Your goal >>
An exact transcript is required of the lines below, from the one containing "You are a GUI" through the very last; leave every picture out of it.

(Recorded data)
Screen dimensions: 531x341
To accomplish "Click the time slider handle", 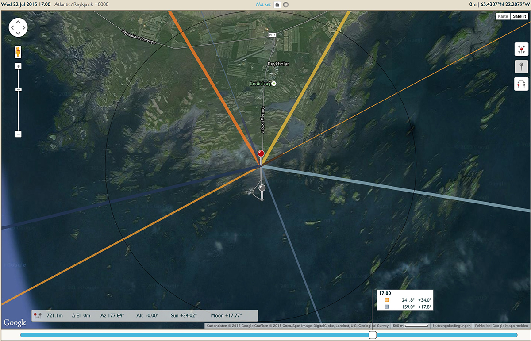I will (x=373, y=335).
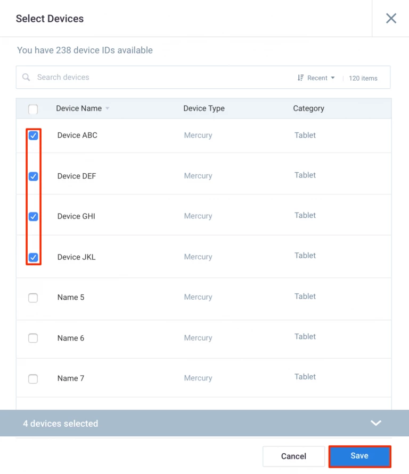
Task: Open the Recent sort dropdown
Action: pos(321,78)
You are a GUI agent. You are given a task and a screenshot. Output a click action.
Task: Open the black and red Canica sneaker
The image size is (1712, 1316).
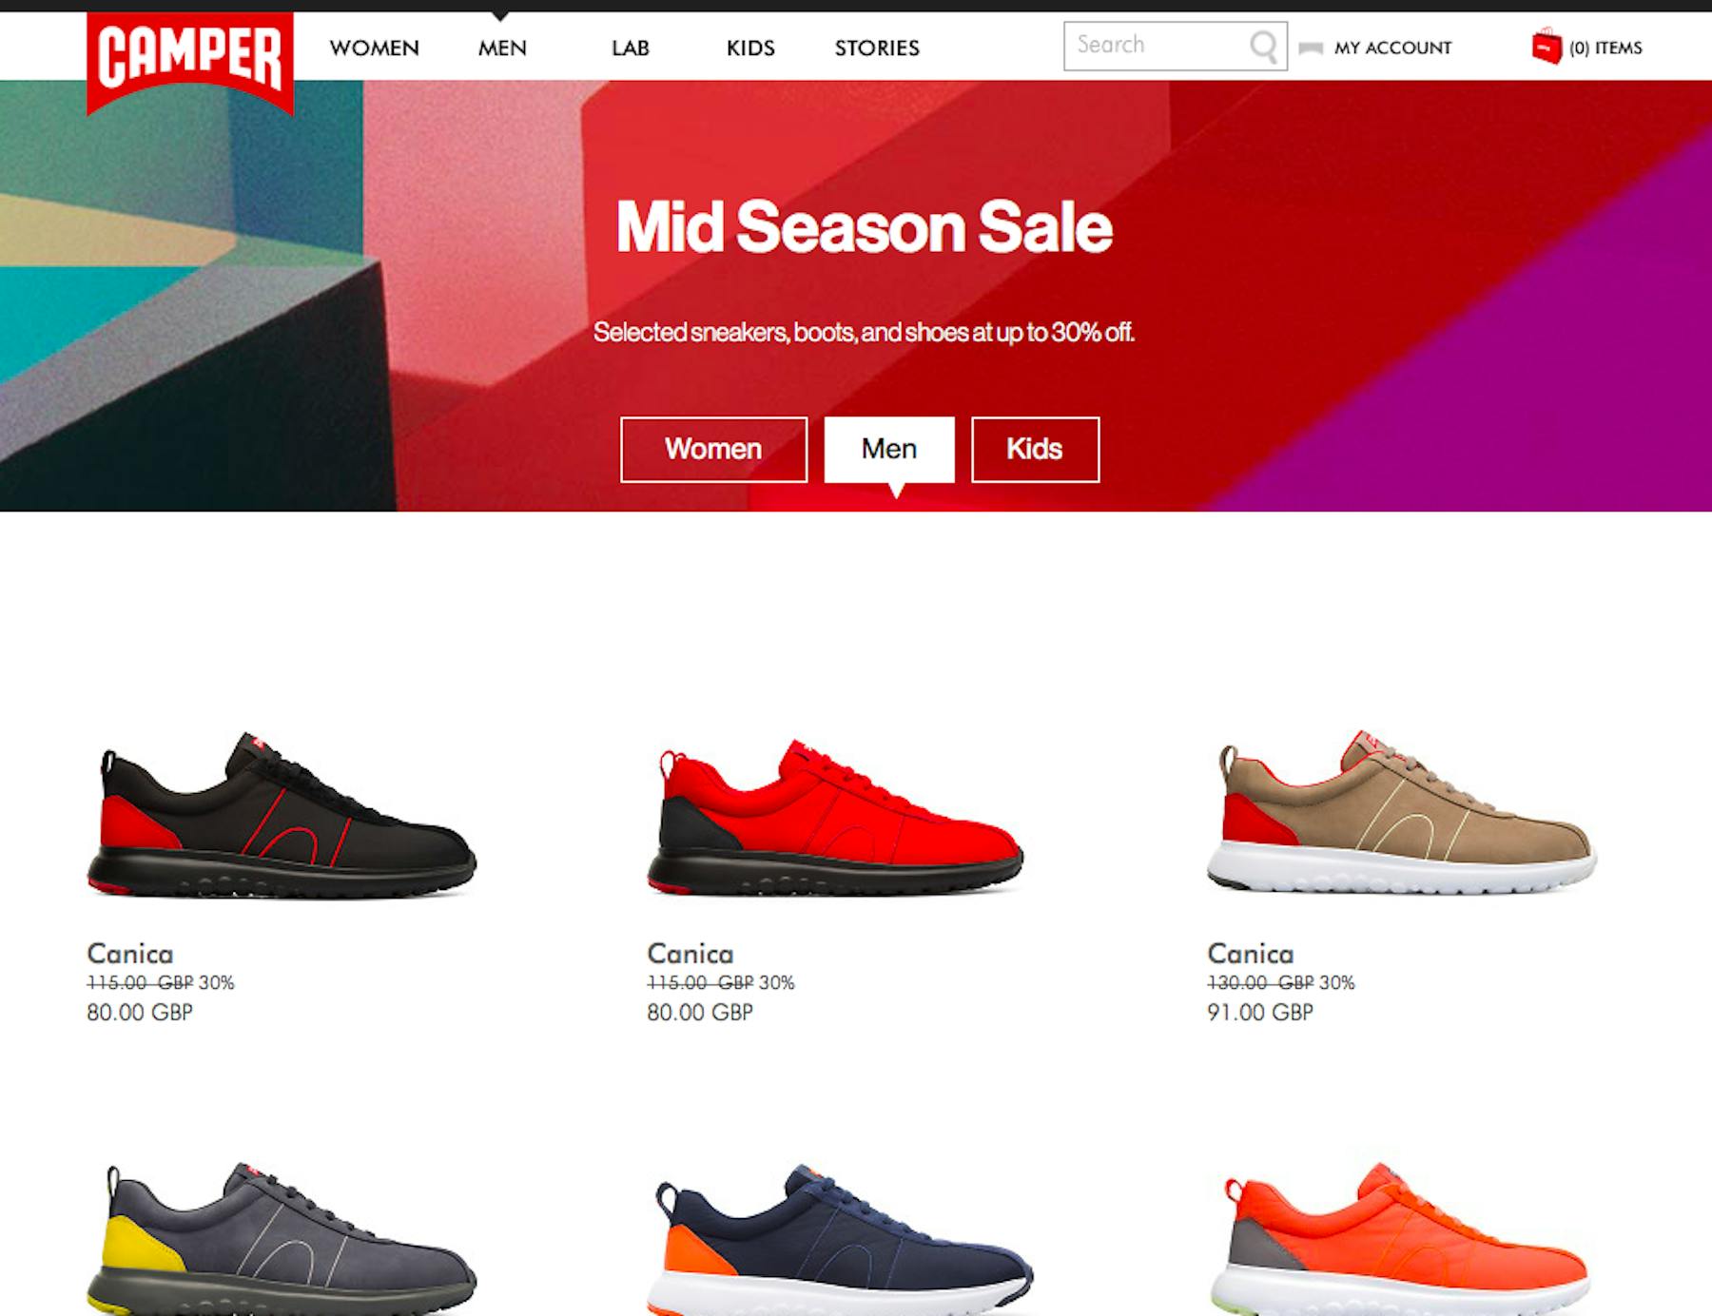[282, 815]
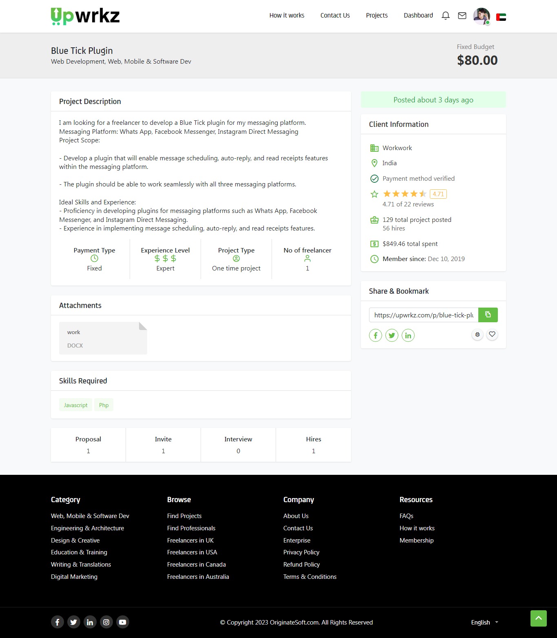
Task: Open the user avatar profile menu
Action: point(481,16)
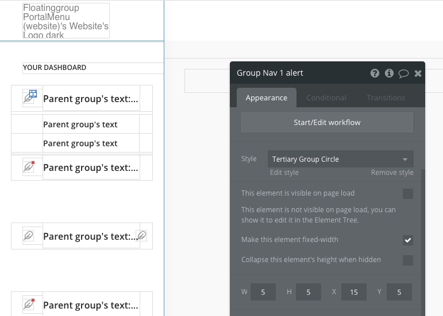The height and width of the screenshot is (316, 443).
Task: Select the YOUR DASHBOARD text element
Action: (x=55, y=68)

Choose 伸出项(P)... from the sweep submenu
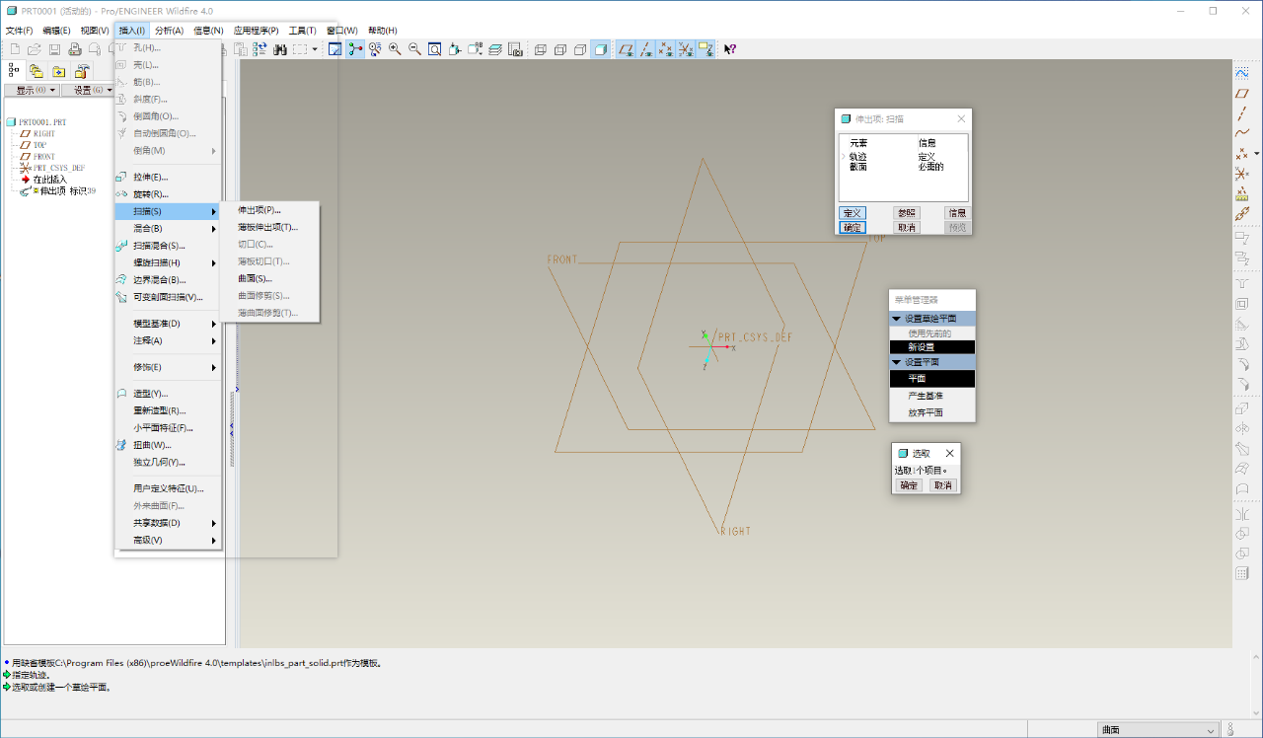click(260, 210)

Your solution >>
You are a GUI agent. You are given a task and a screenshot. Output a click action.
Task: Open the black and red Canica sneaker
The image size is (1712, 1316).
[282, 815]
Task: Open the user avatar profile menu
Action: point(481,16)
The height and width of the screenshot is (316, 443).
Task: Select the YOUR DASHBOARD text element
Action: (x=55, y=68)

Choose 伸出项(P)... from the sweep submenu
click(260, 210)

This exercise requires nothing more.